**What to work on**
Once the line containing "This screenshot has width=1073, height=585." appears, output it and each remaining line of the records below exactly, with no pictures and nothing more.

═══

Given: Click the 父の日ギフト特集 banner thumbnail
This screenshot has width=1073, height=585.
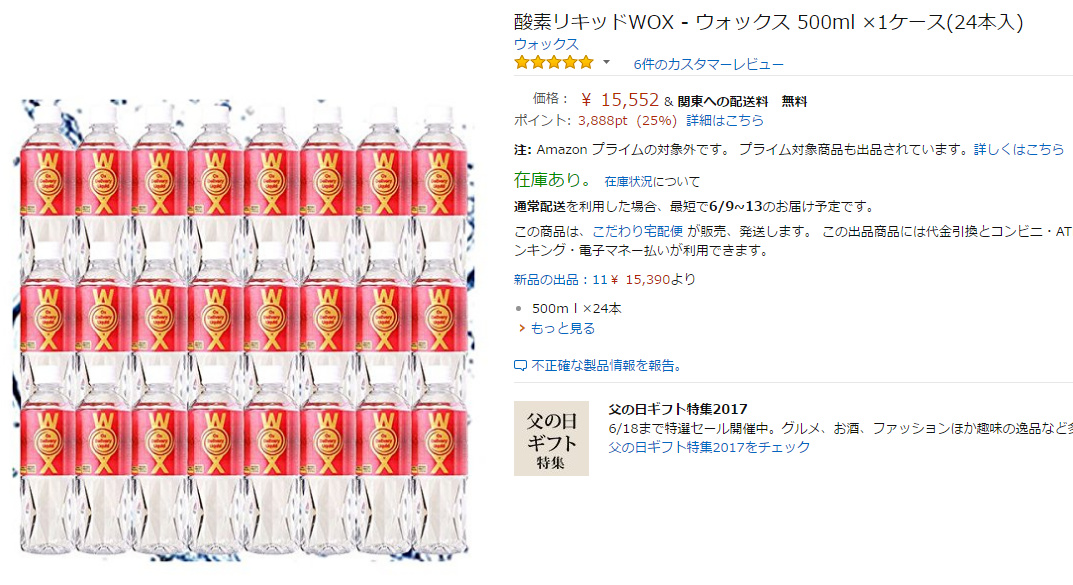Looking at the screenshot, I should coord(551,439).
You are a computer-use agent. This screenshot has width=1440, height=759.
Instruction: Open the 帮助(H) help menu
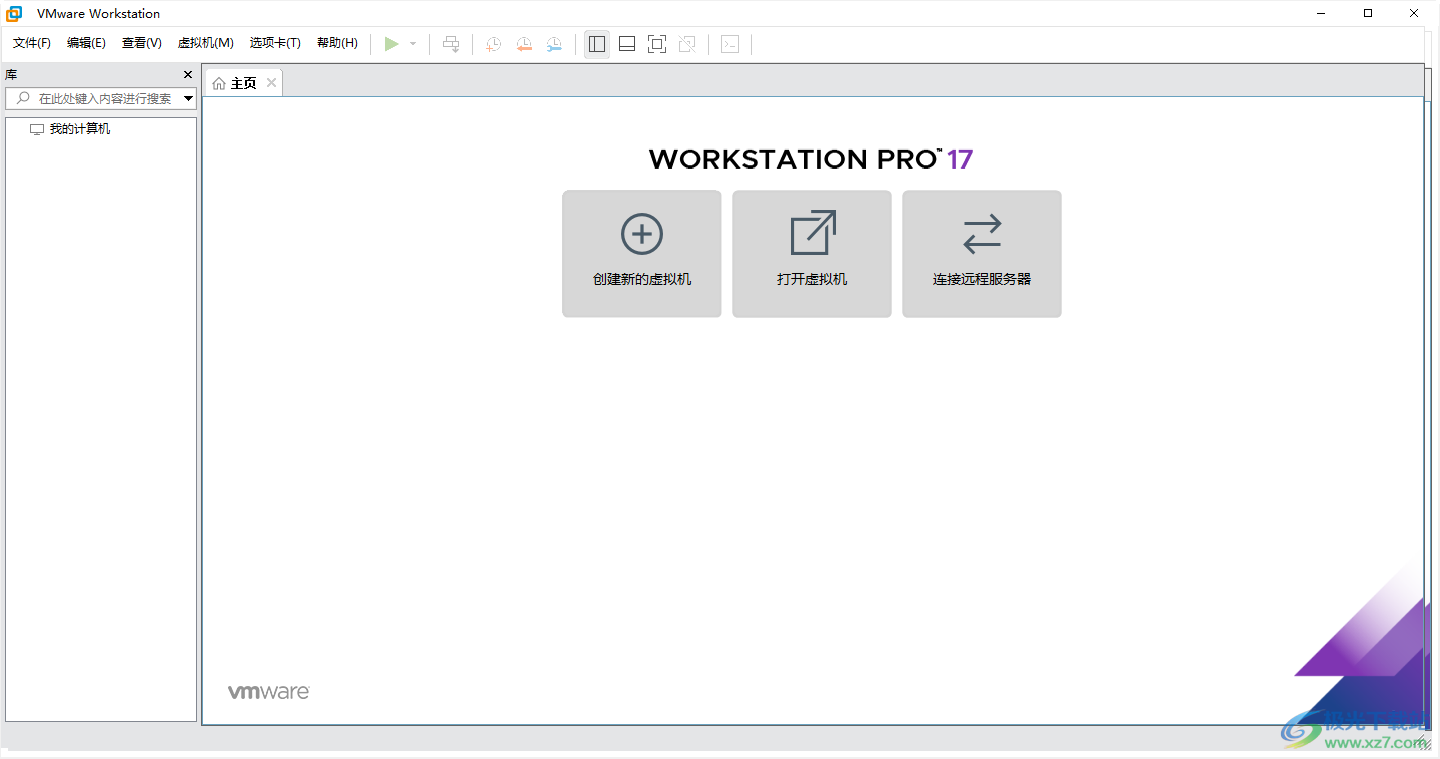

═══

**The answer**
This screenshot has width=1073, height=585.
Looking at the screenshot, I should coord(551,439).
You are a computer-use agent. This screenshot has width=1440, height=759.
Instruction: Open the 帮助(H) help menu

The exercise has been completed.